In the last post we looked at Q-Learning with respect to reinforcement learning; the idea that we can assess the quality of a particular state action pair and build up a cheat sheet that allows us to play the game proficiently.

Unfortunately we quickly came to the bottleneck in this problem; that as our state space grows, it becomes more and more computationally expensive to calculate the quality for every possible state action pair (that coupled with the fact that this only works on an environment that can be modelled with a Markov Decision Process). Instead of creating a Q-table (check out the previous post if you’re not familiar with Q-tables), we need a way to approximate the quality of an action without storing every possible combination of state action pairs.

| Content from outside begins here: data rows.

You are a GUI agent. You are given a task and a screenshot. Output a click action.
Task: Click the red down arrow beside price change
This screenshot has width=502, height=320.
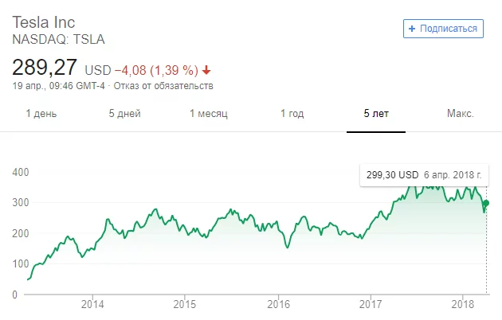pos(207,68)
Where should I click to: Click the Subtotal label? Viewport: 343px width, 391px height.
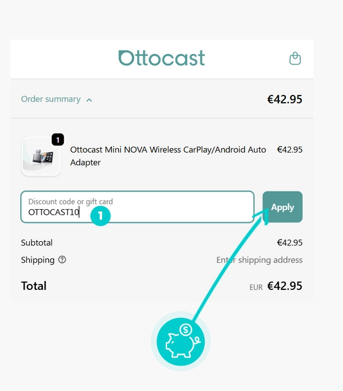click(37, 243)
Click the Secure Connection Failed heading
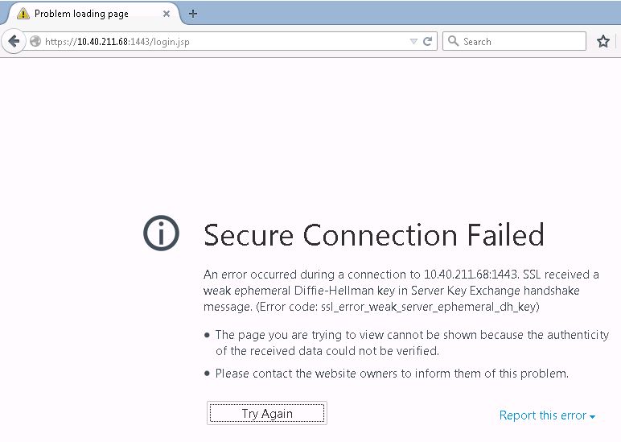621x442 pixels. coord(373,235)
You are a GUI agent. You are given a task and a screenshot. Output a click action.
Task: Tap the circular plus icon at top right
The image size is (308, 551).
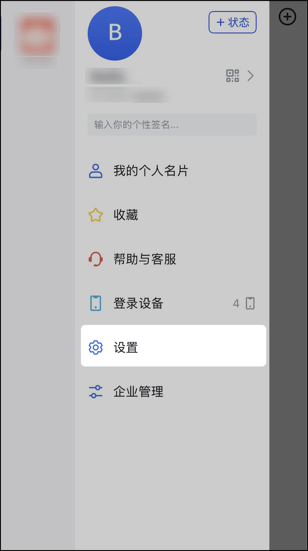(287, 17)
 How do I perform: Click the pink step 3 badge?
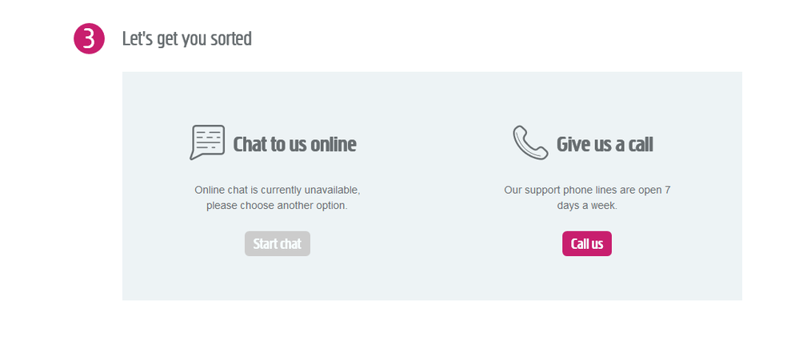[x=90, y=38]
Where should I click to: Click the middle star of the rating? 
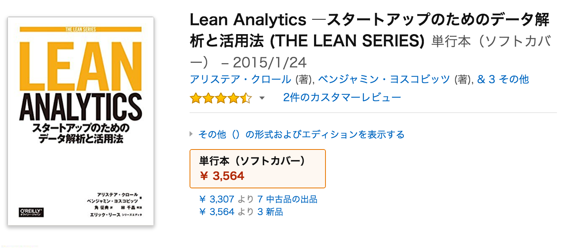click(x=221, y=98)
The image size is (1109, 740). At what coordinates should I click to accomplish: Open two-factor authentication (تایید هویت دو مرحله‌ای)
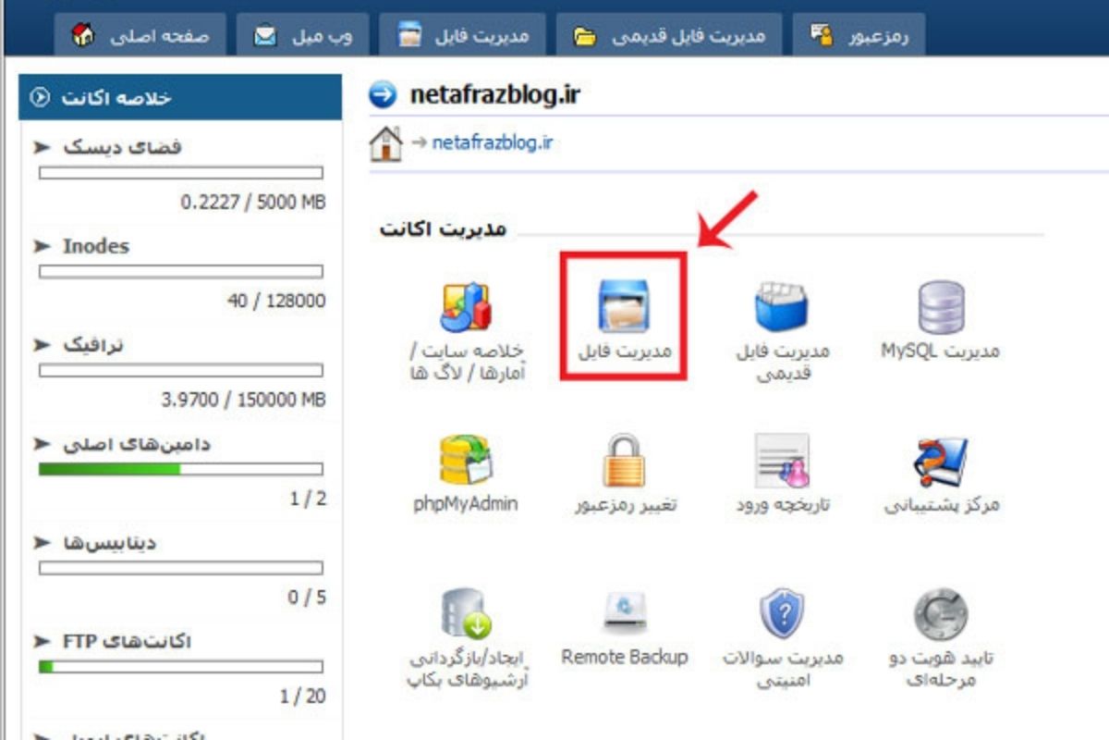tap(936, 615)
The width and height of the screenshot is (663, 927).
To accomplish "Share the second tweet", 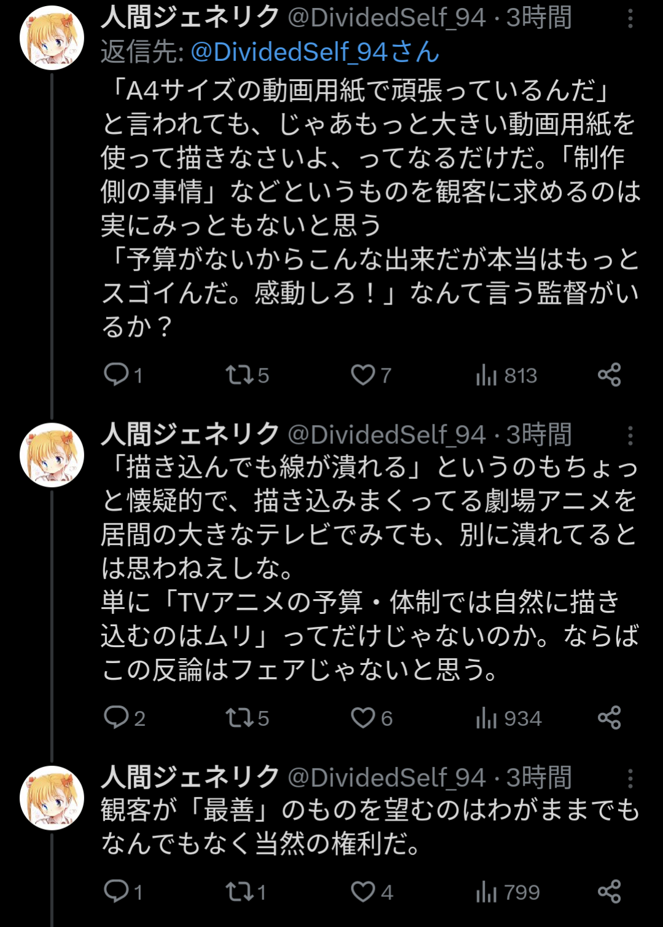I will tap(609, 718).
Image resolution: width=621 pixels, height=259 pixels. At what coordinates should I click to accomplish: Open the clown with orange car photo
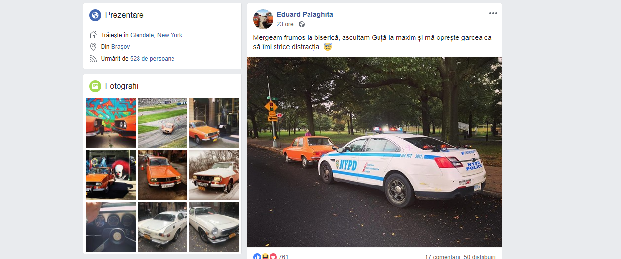(110, 175)
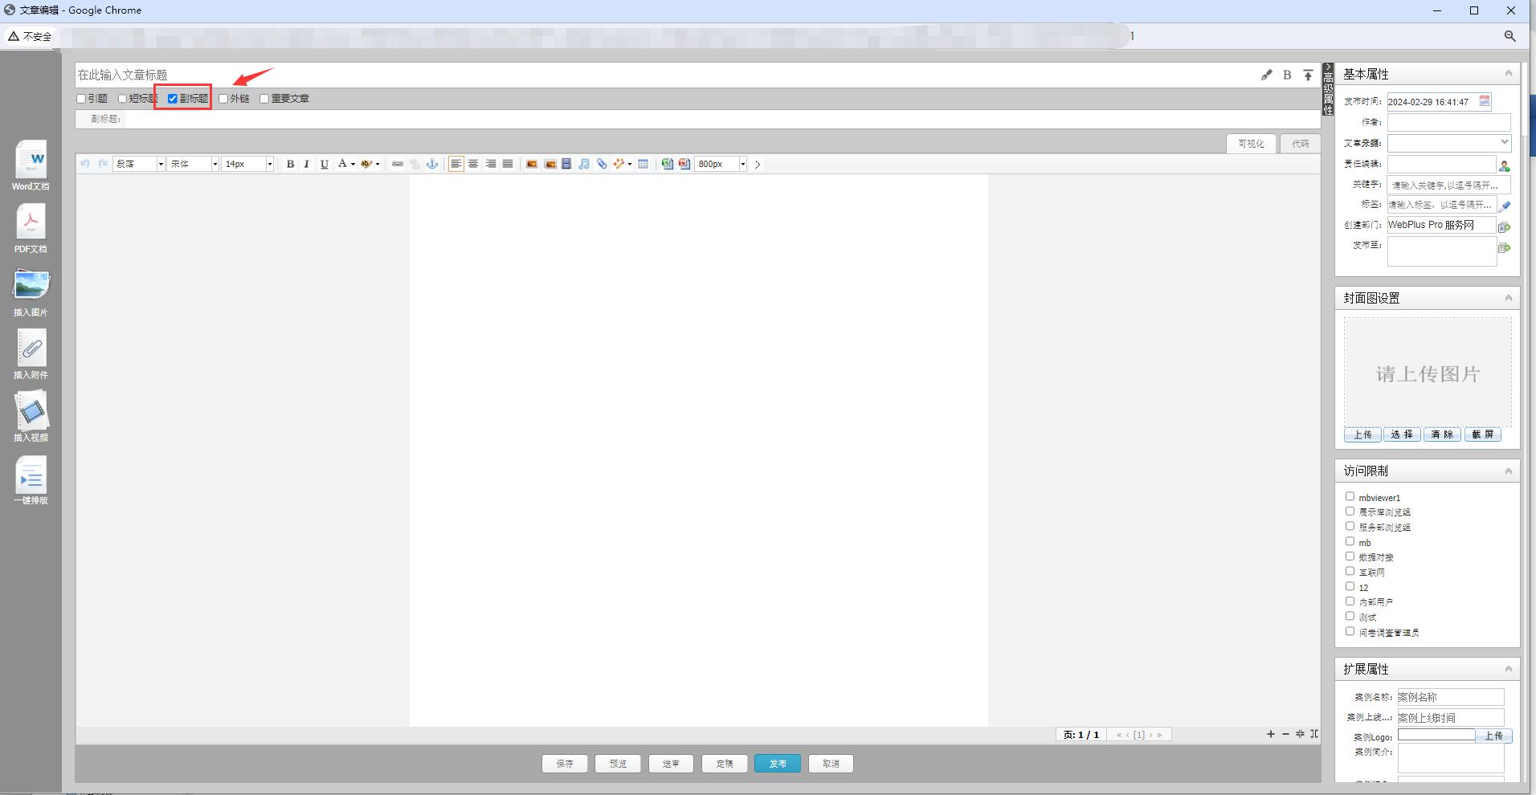Screen dimensions: 1536x795
Task: Open calendar picker beside 发布时间
Action: coord(1485,101)
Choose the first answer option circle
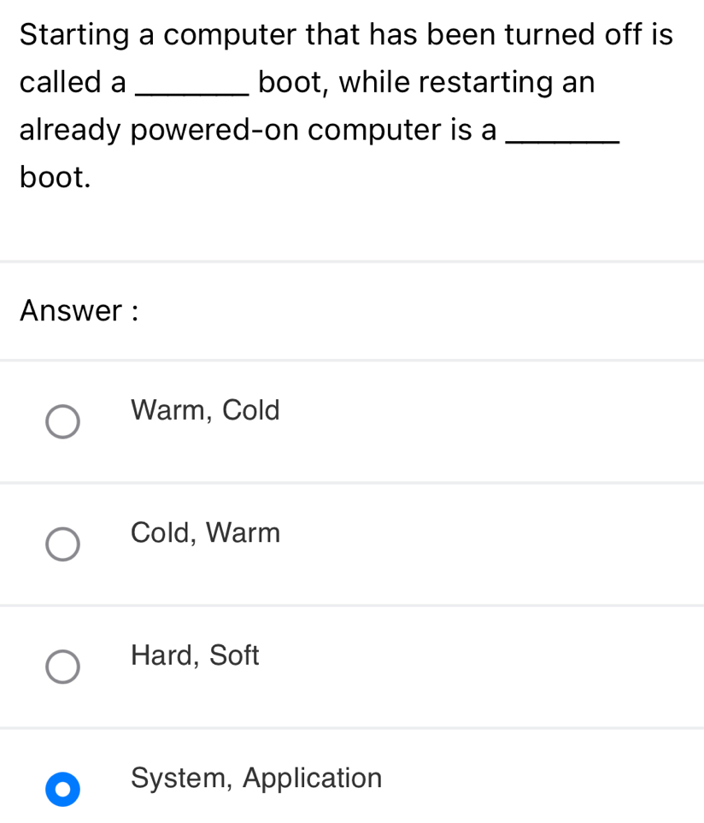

Enter the good old neural network.

A neural network works like a blank brain that you can train to associate some input with some output. Give it 10,000 images of cats and dogs, along with the correct answers, and it will map the input to the output and be able to classify cat or dog on a new image that it hasn’t seen before. The caveat here is that you need to provide the correct answers during training. This means neural networks are a supervised learning problem.

Mathematically, we’re simply seeking to minimise the difference between the predictions from our neural net, and the actual correct answers. As long as there is a small error, our neural net will, on average, predict the same thing as the correct answer.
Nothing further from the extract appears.